Les chiffres donnés par l’Office fédéral de la statistique risquent de faire sursauter les Français. Un pauvre en Suisse est une personne seule qui perçoit moins de 2 247 francs suisses par mois, soit 2 022 euros. Pour une famille, composée de deux adultes et de deux enfants de moins de quatorze ans, le seuil est fixé à moins de 3 981 francs suisses par mois, soit 3 583 euros. En France, un individu est considéré comme pauvre quand ses revenus mensuels après impôts et prestations sociales sont inférieurs à 846 euros. Mais difficile, en Suisse, de dénicher un studio à moins de 1 500 francs suisses de loyer mensuel. Quant à l’assurance privée, obligatoire (il n’y a pas de Sécurité sociale), elle ponctionne au moins 350 francs suisses par personne. La Suisse est un pays riche, peu armé pour venir en aide à ceux qui ont peu de moyens.
L’article 12 de la Constitution helvétique garantit que « toute personne vivant en Suisse doit pouvoir accéder à des conditions d’existence décentes », rappelle le quotidien Le Temps, dans son éditorial intitulé « Un emplâtre sur une jambe de bois ». Mais est-on plus avancé quand on a lu cela ? En 2013, la Confédération comptait 5,9 % de pauvres, en 2015 7 %, et en 2016 (derniers chiffres disponibles) 7,5 %. Cela représente 616 000 personnes, dont 108 000 enfants et 141 000 travailleurs pauvres.

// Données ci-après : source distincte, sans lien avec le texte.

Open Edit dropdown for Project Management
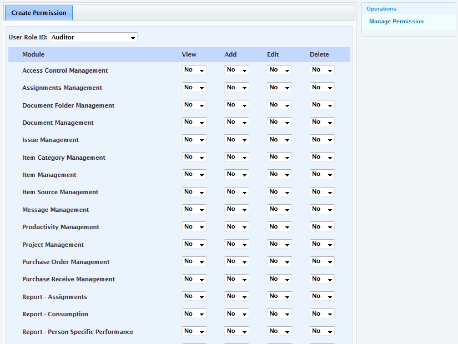 pos(279,244)
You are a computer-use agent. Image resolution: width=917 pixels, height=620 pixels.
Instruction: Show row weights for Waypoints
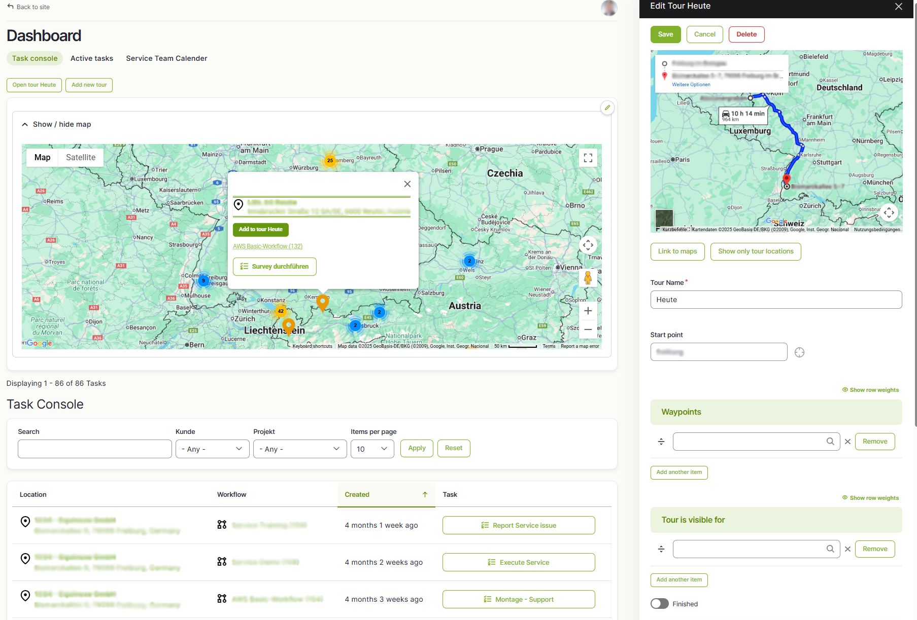[x=870, y=390]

En effet, si les salaires sont souvent élevés (un cadre moyen travaillant pour l’État de Genève perçoit autour de 10 000 francs suisses, le salaire médian en Suisse étant de 6 400 francs suisses), il n’existe pas de revenu minimum. Et surtout, les temps partiels se multiplient, comme dans les pays voisins, notamment dans le bâtiment et l’hôtellerie-restauration.
Les retraités les plus touchés
Alors que la Suisse enregistre une croissance solide (2,3 %) et ne compte que 2,4 % de chômeurs, les pauvres sont souvent des indépendants, des personnes ayant un contrat de travail à durée déterminée ou qui n’ont travaillé qu’une partie de l’année. Surtout, ce sont les retraités qui constituent le plus fort bataillon de pauvres (30,4 %). Or, constate le quotidien lausannois, la Confédération n’a pas de politique active pour lutter contre la précarisation des retraités. Elle laisse les cantons et les communes, ainsi que les associations caritatives, assister cette minorité silencieuse grâce à des aides sociales.

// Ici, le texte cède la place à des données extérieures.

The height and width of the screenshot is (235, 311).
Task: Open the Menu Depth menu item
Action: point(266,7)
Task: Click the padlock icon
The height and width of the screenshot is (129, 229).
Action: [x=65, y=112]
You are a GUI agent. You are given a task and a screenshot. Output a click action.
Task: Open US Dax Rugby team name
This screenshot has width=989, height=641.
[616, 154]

En Suisse, on permet aux personnes sans le sou de maintenir leur tête juste au-dessus de l’eau pour que cela ne fasse pas désordre dans le paysage (avec des mendiants dans la rue). Mais pratiquement rien n’est fait pour leur permettre de sortir de la pauvreté. L’Office fédéral de la statistique conclut presque naïvement qu’une attention particulière doit être vouée dorénavant « à la problématique de la pauvreté des personnes actives occupées. En effet, l’exercice d’une activité rémunérée est considéré comme étant un moyen de réduire le risque d’être touché par la pauvreté. » Le deuxième pays le plus riche d’Europe après le Luxembourg découvre qu’à son tour elle fabrique des travailleurs pauvres. Des personnes qu’il est d’autant plus difficile à secourir que ce n’est pas dans la culture helvétique de demander de l’aide. Dans les campagnes et les petites communes, certaines personnes licenciées ne perçoivent pas leur chômage, faute de s’être rendues dans un office de placement, de peur d’être vues par leurs voisins.